You're expected to build indexes for things like this. If you import the data into MySQL, for instance, you can just do a join (since MediaWiki has good indexes by default). If you're writing data analysis code manually for some reason, load the data into an on-disk B-tree, and then your worst case is logarithmic. Without indexes, pretty much any operation on the data is going to take linear time. (In fact, so is lookup by page id, unless you're just doing a binary search on the dump file and assuming it's in id order . . .)

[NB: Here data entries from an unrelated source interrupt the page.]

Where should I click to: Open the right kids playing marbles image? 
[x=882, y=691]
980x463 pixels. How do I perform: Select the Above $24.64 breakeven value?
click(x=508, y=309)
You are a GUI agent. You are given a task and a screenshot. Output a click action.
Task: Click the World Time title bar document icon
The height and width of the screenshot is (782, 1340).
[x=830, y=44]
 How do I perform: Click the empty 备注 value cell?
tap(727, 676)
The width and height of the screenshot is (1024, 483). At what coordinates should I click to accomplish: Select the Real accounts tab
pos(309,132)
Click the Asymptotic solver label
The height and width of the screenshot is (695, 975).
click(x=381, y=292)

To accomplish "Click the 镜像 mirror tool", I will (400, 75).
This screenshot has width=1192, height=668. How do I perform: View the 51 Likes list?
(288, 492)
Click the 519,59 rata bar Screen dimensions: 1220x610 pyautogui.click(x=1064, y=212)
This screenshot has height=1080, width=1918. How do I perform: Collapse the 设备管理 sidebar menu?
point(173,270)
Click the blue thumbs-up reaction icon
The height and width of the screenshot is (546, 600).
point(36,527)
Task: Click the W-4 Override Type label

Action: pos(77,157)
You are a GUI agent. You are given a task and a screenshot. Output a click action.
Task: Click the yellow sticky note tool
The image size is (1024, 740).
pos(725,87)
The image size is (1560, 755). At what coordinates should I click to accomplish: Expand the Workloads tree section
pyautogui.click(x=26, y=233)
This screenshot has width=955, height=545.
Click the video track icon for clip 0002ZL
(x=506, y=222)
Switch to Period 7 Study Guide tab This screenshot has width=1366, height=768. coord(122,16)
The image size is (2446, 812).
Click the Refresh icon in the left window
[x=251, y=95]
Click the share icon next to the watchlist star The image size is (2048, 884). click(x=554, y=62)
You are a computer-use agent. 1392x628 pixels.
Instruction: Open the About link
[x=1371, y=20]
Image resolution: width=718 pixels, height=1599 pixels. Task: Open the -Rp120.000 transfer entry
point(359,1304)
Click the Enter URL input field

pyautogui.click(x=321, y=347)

If you don't want to set up a database yourself, you might want to look into getting a toolserver account, if you don't have one. This would allow you read access to a live replica of Wikipedia's database, which of course has all these indexes.
You don't even have to use a B-Tree if that's beyond you. I just sort the titles and then use a binary search on them. Plenty fast even in Perl and Javascript.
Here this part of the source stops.